The Torah is here to teach us – its primary purpose is not as a history book or a science text. The Torah is to help us understand our own lives, and connecting them with the lives of our ancestors who connected with each other and with G-d.
Yosef is “given” dreams – the retelling of which get him in huge trouble – almost killed, then sold as a slave, thrown into prison where he rots for years. Why is he given the dreams?
In answering this question, I want to set aside the issue of Destiny. Yes, G-d had told Avraham that his descendants would be servants in a foreign land for four hundred years – but there were a great many ways in which that could have come to be. I think it is better to address matters as the players did: as they came up, without the benefit of hindsight.
We know little about Yosef before the dreams. We know that his mother named him so she could have more sons. We know his father loved him unequally, and “made” him the colored coat. But these are all things that happened “to” him – not things that he chose, or even were innate qualities.
Yosef’s choices, on the other hand, are interesting. He is described as a shepherd amidst his brothers, but a “naar” (“youth”) with the other boys, whom he doublecrosses by telling tales about. And THEN it tells us that his father loved him and gave him a coat – it looks almost like a reward for the loshon hora, the evil talk. Yosef is seemingly taught that telling tales is meritorious.
So here is a thought. I think the first time “naar” is found is Gen. 8:21 “the desires of man’s heart is evil due to his youth.” And later that same verse, G-d says “I will never again continue to destroy,” using the word “Assaf”, which is the root of the same word as “Yosef.” The Torah is connecting the dots for us.

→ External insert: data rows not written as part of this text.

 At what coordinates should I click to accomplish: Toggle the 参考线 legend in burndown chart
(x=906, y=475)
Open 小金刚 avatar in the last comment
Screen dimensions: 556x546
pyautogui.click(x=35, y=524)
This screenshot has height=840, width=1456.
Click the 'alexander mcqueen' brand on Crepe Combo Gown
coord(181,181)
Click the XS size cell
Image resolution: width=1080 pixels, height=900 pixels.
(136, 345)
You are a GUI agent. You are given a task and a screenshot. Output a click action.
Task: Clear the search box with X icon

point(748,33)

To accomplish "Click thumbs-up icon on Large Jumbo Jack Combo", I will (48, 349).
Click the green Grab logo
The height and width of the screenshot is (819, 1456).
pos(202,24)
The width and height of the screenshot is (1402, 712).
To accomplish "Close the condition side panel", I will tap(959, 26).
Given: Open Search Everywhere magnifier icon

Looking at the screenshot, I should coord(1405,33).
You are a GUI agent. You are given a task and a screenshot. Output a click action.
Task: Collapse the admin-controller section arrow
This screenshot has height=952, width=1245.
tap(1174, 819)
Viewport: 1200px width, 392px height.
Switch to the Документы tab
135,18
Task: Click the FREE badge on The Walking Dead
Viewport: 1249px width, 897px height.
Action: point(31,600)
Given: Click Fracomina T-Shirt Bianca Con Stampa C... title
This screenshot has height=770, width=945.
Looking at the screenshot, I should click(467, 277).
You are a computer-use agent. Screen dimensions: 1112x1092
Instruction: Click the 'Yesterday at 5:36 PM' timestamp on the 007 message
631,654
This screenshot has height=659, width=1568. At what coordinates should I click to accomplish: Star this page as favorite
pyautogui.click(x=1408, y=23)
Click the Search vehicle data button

Yosef lives out the earlier verse. When he is a youth, he succumbs to the desires of the young: lording it over his brothers
This occurs, of course, with the very first korban, Noach’s brilliant innovation. G-d is appreciating that man can get it right, even though he does not begin life that way.
So MAYBE G-d gives Yosef the dreams because Yosef represents the archetypal man: yearning toward evil, but not worth destroying the world over. Yosef is chosen BECAUSE he can be a baal teshuva – he starts with the Yetzer Ra, and his name appears in that passuk in Noach. He tells tales. He makes enemies. But like his father, and his father’s father, and the founding passuk, Yosef can make his life a connection – a korban, a coming close to Hashem. In the depths of the prison, Yosef makes the connection, the expression of his faith: “G-d has the interpretations.” And then, despite the bumps in the road, “Miketz”.
G-d gives Yosef the dreams: it is a way to advance both Yosef and his family (not just toward the destiny foretold in the bris bein habesarim, but also, and probably more importantly, spiritually.) Yosef gets the dreams to teach every boy who makes trouble that it is important to learn from the reactions of others, to learn to anticipate how others will hear what you say. To teach us that we are not merely the “yetzer lev” which is evil – we can grow as Yoef does.
“…evil FROM his youth”, doesn’t have to mean from the time of his youth – it could mean DUE to his youth. Meaning because he must start out immature and grow/fix/establish himself, that pupal stage leaves an effect.
Second, Yosef is called a tzaddik for overcoming/conquering/owning his sexual desires. Kabbalistically, it goes deeper than that. It’s perfecting the sefira/middah of Yesod, which is mapped onto the organ of procreation/connection. And the tongue! Yosef starts off with a definite defect in this arena and eventually masters it.
BTW, the zohar and apparently the Torah,too, clearly associate Yosef with the title of Na’ar.